Kampanya açılması, milyonlarca imza toplanması, insanların böyle bir inisiyatife destek olması aynı zamanda bu ülkede, kişisel çıkar hesabı olmaksızın, siyasi bir ajanda kapsamında değil, gerçekten dert edindiği için tepki örgütlemeye çalışan bunca insan var anlamına geliyor. Hele iklim aktivisti gençler, o kadar kalabalık, enerjik, güler yüzlü ve her birimize dertlerini anlatmak için öyle sabırlı ve heveslilerdi ki gel de umudu rafa kaldır şimdi. “Gençler ümitsiz ve pasif” diyen istatistikleri yırtar gibiydi coşkuları.  Her biri bir lider; öz güvenli, inatçı ve muazzamdı belagatleri.

 

Kadın Cinayetlerini Durduracağız Platformuna açılan kapatma davası sebebiyle Çağlayan’a gittim. Türkiye’nin pek çok ilinden davayı takip etmek için gelen her yaştan kadın vardı.

Polis alanı bariyerlerle iyice daraltmıştı, TOMA’lar ve otobüslerce polis yığılmıştı. Yine de ıslıklarla, sloganlarla, boylarımızın üç katı flamalar, bayraklarla, kucaklaşarak, gülüşerek alana doluşan kadınları görmeliydiniz.

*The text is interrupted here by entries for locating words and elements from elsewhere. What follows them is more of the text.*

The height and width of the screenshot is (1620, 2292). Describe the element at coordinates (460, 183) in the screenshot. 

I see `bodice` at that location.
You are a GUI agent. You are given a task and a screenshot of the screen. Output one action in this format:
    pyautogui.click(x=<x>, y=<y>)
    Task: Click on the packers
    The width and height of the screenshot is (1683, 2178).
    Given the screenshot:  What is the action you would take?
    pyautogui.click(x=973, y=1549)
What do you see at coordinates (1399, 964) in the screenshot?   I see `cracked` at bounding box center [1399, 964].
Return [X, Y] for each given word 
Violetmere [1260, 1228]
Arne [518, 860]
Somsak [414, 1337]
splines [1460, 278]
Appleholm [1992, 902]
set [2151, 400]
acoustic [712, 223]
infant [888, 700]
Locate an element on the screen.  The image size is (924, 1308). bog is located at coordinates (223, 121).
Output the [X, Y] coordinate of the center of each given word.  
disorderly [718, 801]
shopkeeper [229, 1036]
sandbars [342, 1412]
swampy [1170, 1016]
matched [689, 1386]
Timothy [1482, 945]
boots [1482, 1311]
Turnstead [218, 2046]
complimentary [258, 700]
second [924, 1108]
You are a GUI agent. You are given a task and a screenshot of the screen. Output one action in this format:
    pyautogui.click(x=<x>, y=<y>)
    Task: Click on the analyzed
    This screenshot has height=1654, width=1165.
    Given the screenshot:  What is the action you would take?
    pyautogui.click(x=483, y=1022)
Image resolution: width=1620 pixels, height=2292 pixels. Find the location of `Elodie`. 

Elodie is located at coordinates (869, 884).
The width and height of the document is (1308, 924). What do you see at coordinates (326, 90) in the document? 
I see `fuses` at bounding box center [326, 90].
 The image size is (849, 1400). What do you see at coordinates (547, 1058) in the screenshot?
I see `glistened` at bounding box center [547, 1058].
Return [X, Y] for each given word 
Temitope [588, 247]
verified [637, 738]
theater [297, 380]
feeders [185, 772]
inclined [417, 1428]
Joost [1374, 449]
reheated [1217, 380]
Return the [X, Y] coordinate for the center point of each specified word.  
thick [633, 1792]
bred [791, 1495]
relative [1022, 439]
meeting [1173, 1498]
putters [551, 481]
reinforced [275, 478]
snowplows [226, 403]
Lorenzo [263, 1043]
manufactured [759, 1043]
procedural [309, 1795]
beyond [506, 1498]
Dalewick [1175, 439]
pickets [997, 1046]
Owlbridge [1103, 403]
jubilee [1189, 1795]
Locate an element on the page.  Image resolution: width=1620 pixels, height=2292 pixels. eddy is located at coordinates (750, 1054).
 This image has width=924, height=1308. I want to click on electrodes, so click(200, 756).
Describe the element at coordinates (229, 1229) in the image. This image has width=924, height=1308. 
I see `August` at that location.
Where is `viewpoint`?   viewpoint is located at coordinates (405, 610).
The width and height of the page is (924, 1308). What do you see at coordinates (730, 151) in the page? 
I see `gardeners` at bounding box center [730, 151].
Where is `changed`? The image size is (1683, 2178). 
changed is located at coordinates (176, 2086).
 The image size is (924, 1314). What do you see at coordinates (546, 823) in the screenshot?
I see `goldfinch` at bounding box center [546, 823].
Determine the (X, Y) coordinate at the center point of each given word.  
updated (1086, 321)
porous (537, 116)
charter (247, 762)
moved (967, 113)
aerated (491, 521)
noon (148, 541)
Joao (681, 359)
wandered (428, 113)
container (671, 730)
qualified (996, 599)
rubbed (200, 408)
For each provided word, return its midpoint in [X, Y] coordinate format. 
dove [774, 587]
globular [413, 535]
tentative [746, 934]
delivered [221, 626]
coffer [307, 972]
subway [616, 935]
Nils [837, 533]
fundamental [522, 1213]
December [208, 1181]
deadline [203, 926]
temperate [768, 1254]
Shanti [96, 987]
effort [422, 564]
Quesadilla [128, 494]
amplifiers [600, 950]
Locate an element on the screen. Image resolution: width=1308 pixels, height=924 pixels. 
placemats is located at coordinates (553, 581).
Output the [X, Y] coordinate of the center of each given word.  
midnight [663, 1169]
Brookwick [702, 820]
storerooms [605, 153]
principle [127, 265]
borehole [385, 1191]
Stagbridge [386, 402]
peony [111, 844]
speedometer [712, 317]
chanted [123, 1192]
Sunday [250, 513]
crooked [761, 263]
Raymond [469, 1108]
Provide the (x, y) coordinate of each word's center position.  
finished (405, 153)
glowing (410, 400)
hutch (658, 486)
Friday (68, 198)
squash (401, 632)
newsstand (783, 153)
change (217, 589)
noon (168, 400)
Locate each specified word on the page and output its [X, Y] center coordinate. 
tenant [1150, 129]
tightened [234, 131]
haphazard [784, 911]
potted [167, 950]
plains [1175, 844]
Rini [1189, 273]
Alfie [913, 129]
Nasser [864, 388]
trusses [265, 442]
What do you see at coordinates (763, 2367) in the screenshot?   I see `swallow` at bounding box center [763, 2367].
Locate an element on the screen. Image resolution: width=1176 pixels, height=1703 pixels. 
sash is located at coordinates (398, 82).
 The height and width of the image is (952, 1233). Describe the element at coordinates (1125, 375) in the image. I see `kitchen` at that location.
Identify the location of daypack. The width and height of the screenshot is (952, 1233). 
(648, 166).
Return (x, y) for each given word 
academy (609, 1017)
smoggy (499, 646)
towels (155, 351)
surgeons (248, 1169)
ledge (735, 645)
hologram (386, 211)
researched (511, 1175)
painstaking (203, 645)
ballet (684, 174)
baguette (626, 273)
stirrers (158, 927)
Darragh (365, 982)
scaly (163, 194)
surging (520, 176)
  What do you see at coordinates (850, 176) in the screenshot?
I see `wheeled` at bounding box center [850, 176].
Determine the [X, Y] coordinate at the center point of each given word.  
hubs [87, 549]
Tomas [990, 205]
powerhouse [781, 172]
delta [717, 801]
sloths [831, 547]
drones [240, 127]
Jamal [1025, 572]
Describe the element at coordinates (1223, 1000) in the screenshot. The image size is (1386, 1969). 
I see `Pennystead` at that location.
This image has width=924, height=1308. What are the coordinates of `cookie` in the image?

İran’daki kadın cesaretini ortaya koyan o videoları izlerken gözleriniz doluyor ya hani, işte aynı kavga, aynı cesaret, İranlaşmanın önünde koca bir set örüyor senelerdir, bu kadınlarla.

Kadın hareketi bileşenlerinin çoğu desteğe gelmişti, demokratik kitle örgütleri, dernekler, partiler, örgütler, platformlar, inisiyatifler...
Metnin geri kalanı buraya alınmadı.